Yapılacak iş –
Milliyetçilik, faşizm ve Kürt hareketi üzerine olan aşağıdaki yazıyı, son cümlesinden sonra kaldığı yerden sürdürün.

Verilen yazı –
Bu saldırılarla birlikte kitlelerde içten içe biriken öfkenin kanalize olduğu yerin faşist/karşı devrimci unsurlar olduğunu söyleyebiliriz. Bayrağın çok daha fazla ırkçılık taşımaya başlaması, devlet-millet bağının daha sıkı hale gelmesi, anti-faşist Çarşı’nın milliyetçi Çarşı’ya dönüşmesi bu kanalize oluşun sonuçlarından bazıları. Bu sonuçların da kurumsallaştırılmaya çalışılan faşizmin ekmeğine yağ süreceği bir gerçek.
Şovenizmin yükselmesiyle birlikte demokrasi güçlerini kuşatan ulusalcılığın sonuçları 2. Enternasyonal’den beri önümüzde duruyor. Enternasyonalizm demokrasi isteyen kitleler nezdinde bile anlamını yitiriyor. Açıkça lanetlemesine ve kendi kontrolü altında olmadığını açıkça belirtmesine rağmen saldırılar topyekün Kürt hareketine yükleniyor ve bunun sonucunda Türkiyeli devrimci-demokrat güçlerle Kürt hareketi arasındaki bağ zayıflıyor. Bu bağın zayıflatılması ise faşist diktatörlüğe karşı ortak bir mücadele hattının örülememesine ve buna paralel olarak faşizmin daha da güçlenmesine olanak sağlıyor.

Verilen öğeler –
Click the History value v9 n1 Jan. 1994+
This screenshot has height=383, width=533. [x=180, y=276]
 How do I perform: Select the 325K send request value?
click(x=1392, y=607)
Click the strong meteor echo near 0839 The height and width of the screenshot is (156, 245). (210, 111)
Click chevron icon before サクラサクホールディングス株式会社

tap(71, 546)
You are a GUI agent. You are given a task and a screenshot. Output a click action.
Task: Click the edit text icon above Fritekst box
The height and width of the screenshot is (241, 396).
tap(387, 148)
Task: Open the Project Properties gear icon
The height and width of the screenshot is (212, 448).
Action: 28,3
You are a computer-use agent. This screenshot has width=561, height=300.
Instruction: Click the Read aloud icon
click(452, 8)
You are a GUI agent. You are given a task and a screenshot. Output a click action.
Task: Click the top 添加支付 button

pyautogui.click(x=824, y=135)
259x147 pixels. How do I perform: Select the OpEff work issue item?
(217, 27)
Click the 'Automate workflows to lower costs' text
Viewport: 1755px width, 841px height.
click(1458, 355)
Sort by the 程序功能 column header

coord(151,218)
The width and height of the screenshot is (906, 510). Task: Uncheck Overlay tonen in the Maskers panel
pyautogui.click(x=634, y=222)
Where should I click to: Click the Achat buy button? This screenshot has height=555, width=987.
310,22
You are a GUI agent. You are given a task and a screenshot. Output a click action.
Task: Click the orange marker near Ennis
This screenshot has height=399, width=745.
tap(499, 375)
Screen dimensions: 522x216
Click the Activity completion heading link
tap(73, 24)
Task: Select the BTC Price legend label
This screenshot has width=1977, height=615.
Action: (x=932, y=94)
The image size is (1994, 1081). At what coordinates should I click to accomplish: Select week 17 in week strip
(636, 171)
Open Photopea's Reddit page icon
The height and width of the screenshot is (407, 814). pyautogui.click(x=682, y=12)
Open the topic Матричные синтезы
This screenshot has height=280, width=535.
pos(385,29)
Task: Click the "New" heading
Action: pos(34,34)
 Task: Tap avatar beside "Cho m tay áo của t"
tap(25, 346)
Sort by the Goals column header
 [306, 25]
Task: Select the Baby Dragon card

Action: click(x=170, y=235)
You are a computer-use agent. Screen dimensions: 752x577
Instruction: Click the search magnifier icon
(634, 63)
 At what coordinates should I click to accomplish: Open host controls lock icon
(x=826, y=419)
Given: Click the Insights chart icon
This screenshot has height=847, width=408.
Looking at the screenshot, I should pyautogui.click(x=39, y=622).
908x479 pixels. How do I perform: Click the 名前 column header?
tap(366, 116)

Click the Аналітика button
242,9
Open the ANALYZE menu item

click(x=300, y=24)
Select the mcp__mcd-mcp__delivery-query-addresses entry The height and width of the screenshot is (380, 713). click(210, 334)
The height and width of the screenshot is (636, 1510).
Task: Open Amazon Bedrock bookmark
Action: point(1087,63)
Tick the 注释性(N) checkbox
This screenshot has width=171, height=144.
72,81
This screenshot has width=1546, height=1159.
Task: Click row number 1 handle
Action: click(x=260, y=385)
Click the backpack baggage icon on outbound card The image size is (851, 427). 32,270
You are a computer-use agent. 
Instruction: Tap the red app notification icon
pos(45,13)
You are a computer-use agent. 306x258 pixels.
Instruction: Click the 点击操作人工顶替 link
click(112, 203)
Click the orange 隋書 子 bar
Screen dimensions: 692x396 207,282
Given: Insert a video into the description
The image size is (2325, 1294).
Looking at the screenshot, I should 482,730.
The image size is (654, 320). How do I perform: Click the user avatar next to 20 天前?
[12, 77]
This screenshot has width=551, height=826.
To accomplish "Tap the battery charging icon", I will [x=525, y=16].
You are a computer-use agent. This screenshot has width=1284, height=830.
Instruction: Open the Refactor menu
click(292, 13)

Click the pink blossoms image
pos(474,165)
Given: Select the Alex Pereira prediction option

Sonuç aşağıda –
TAK’ı ortayan çıkaran sebepler ve halkların kardeşliği
Kuşkusuz ki TAK, intikam isteyen birkaç Kürt gencinin yan yana gelip kurduğu bir yapıdan çok daha fazlası. Bu yapıyı anlamak için kendisini tereddütsüz feda eden bunca insanın içindeki intikam ateşini irdelemek gerekiyor.
TAK, TC’nin kirli savaş politikasının bir sonucudur. Müzakere süresi boyunca hiçbir saldırısının olmaması bunun çok açık bir kanıtıdır. TAK’ı oluşturan ve eyleme sürükleyen koşullar, Kürt halkına karşı yürütülen imha operasyonları koşullarıdır. Kuşatılan şehirlerin, bir halkın iradesinin yok sayılmasının, Ekin Van’ın ölü bedenine yapılan saldırının, Taybet ananın sokakta bırakılan cesedinin, Roboski’lerin, bodrumda katledilen insanların, Akrep arkasında sürüklenen Hacı Lokman Birlik’in, JÖH ve PÖH’ün alçakça saldırılarının sonucudur TAK.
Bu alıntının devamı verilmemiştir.